Thursday, September 08, 2016
It seemed at first like an old-fashioned, only-in-New York murder mystery. On a snowy day in January 2014, the charred remains of Menachem Stark, a Hasidic landlord from Brooklyn, were found in a trash bin at a gas station in Great Neck, on Long Island.
There was tantalizing evidence: surveillance video of a minivan hurrying away from Mr. Stark's office in the Orthodox enclave of Williamsburg, Brooklyn, and a trail of financial improprieties, including the fact that the landlord and his partner were in bankruptcy and that $2 million had recently vanished from one of their accounts. There was even some classic tabloid news coverage: The New York Post featured the story with a front-page photo of the victim in his traditional fur hat beside a headline that read: "Who Didn't Want Him Dead?"
On Wednesday, however, as the trial of the man accused of killing Mr. Stark, Kendel Felix, began in State Supreme Court in Brooklyn, what had once appeared to be a puzzling whodunit was presented to a jury as a bungling, if tragic, robbery gone wrong. Prosecutors described how Mr. Felix, a journeyman carpenter who had once done work for Mr. Stark, and "a team of kidnappers" — many from his own family — had taken part in a plot to abduct Mr. Stark and shake him down for money.
Mr. Felix, 28, is facing life in prison in the case, and the central evidence against him is a videotaped confession. In the confession, parts of which were played during pretrial hearings, Mr. Felix described how he had been approached by his cousin Erskine Felix, another laborer who claimed that Mr. Stark owed him money, and had been persuaded to participate in a scheme to scare the landlord and recover the debt.
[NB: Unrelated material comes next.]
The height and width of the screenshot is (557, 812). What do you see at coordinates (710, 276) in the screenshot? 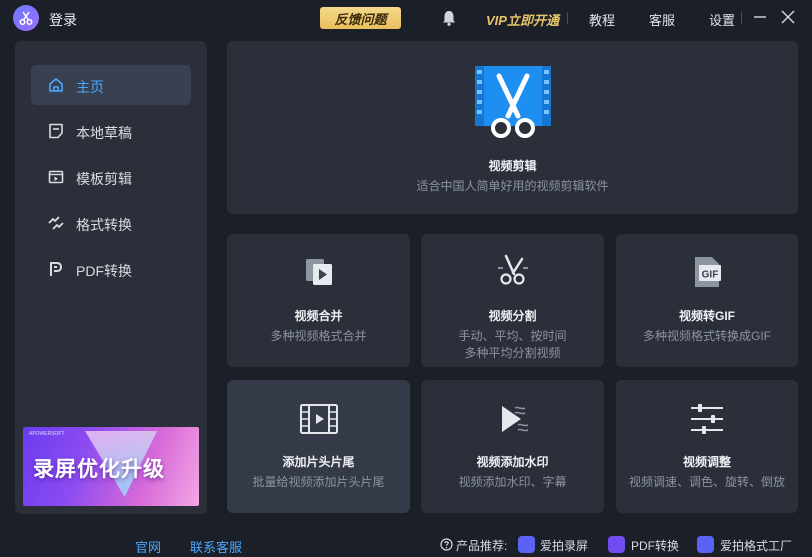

Prosecutors from the Brooklyn district attorney's office added details to the narrative in their opening argument. They said that in the middle of the snowstorm, the Felix cousins forced Mr. Stark into the minivan after a violent struggle on the street outside his office and drove him to the home of another relative of theirs named Irvine Henry. When Mr. Henry noticed that Mr. Stark was dead, Kendel Felix and a fourth relative drove to Great Neck, doused the body with gasoline, set it on fire and left it in the trash bin, the prosecutors said.
After a four-month investigation, Kendel Felix was questioned in April 2014, and over the course of a nightlong interview, confessed to his role in the abduction. But Mr. Felix's lawyer, Jack Goldberg, said during his opening argument that the confession had been coerced. Mr. Felix suffered brain trauma from a motorcycle accident six years ago, Mr. Goldberg told the jury, leaving him "vulnerable to this type of intense interrogation." He attacked the prosecution's theory of the case, saying that there had been no request for ransom and that no money had been taken from Mr. Stark.
The trial is expected to run throughout September, and Emily Dean, an assistant district attorney, told the jury on Wednesday that it would be presented with evidence beyond Mr. Felix's confession. Ms. Dean said traces of Mr. Stark's DNA had been found inside the minivan along with an envelope containing rent from one of his tenants. She also said cellphone data had been used to track Mr. Felix at the scene of the abduction and at the gas station where Mr. Stark's body was found.
There are also likely to be heated arguments over the confession. Mr. Goldberg promised to call as a witness a psychologist who would testify that Mr. Felix had been manipulated by the police because of his brain injury and low I.Q. Ms. Dean told the jury that she would call an expert witness who would testify that Mr. Felix's confession was legitimate.
So far, none of Mr. Felix's purported accomplices have been charged in the case, but officials have said the investigation is continuing.